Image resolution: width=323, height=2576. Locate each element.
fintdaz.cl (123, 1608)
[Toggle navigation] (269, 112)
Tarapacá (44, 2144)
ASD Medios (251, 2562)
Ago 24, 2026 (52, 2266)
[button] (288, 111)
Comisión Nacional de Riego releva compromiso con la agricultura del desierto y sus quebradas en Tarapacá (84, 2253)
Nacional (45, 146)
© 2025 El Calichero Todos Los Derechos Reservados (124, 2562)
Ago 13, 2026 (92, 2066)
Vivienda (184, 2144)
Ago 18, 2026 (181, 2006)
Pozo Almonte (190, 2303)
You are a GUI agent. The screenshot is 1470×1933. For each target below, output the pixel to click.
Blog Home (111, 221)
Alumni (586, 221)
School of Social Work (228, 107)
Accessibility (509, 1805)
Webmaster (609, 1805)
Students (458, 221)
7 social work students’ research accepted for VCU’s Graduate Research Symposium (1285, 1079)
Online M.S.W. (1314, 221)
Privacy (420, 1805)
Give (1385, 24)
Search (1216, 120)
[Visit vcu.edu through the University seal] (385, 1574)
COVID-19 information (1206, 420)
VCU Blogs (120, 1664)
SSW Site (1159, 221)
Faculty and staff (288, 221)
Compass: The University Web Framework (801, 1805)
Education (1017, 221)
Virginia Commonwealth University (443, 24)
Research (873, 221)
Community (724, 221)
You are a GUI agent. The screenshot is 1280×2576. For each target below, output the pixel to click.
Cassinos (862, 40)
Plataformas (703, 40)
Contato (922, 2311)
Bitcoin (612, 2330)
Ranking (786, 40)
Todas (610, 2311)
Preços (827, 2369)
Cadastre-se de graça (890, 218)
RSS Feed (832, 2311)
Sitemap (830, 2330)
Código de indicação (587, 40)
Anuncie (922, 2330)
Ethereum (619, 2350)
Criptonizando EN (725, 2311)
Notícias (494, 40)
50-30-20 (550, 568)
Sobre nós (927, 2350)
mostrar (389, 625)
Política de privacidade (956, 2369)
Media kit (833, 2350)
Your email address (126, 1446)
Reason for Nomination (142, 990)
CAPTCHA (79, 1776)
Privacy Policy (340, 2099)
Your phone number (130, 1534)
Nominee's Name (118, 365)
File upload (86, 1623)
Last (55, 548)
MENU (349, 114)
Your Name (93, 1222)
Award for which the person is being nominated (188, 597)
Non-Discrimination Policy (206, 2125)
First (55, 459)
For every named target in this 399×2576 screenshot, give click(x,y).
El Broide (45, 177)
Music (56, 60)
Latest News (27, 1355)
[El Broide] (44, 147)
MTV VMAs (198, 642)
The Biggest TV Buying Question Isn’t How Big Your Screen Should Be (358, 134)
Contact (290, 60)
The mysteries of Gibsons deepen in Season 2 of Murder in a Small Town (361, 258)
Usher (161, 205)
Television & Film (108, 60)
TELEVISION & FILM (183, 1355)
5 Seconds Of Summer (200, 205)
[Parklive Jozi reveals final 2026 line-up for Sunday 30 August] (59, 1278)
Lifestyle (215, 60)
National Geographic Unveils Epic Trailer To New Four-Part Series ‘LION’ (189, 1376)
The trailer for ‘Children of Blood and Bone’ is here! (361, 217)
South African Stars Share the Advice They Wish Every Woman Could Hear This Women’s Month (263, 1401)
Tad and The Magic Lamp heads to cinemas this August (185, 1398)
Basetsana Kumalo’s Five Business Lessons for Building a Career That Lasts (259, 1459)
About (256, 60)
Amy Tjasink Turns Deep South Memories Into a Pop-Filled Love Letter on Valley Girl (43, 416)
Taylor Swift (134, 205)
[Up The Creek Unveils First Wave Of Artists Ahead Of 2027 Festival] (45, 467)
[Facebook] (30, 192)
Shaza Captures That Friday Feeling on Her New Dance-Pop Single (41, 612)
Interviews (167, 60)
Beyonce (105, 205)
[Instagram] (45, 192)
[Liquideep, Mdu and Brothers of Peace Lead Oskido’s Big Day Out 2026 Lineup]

### PROBLEM REQUIREMENTS
Every line from the first entry to the line containing "[Visit vcu.edu through" should be transcribed exactly, and nothing beyond it.

### EXERCISE OUTPUT
Image resolution: width=323, height=2576. Locate each element.
fintdaz.cl (123, 1608)
[Toggle navigation] (269, 112)
Tarapacá (44, 2144)
ASD Medios (251, 2562)
Ago 24, 2026 (52, 2266)
[button] (288, 111)
Comisión Nacional de Riego releva compromiso con la agricultura del desierto y sus quebradas en Tarapacá (84, 2253)
Nacional (45, 146)
© 2025 El Calichero Todos Los Derechos Reservados (124, 2562)
Ago 13, 2026 (92, 2066)
Vivienda (184, 2144)
Ago 18, 2026 (181, 2006)
Pozo Almonte (190, 2303)
You are a GUI agent. The screenshot is 1470×1933. For each target below, output the pixel to click.
Blog Home (111, 221)
Alumni (586, 221)
School of Social Work (228, 107)
Accessibility (509, 1805)
Webmaster (609, 1805)
Students (458, 221)
7 social work students’ research accepted for VCU’s Graduate Research Symposium (1285, 1079)
Online M.S.W. (1314, 221)
Privacy (420, 1805)
Give (1385, 24)
Search (1216, 120)
[Visit vcu.edu through the University seal] (385, 1574)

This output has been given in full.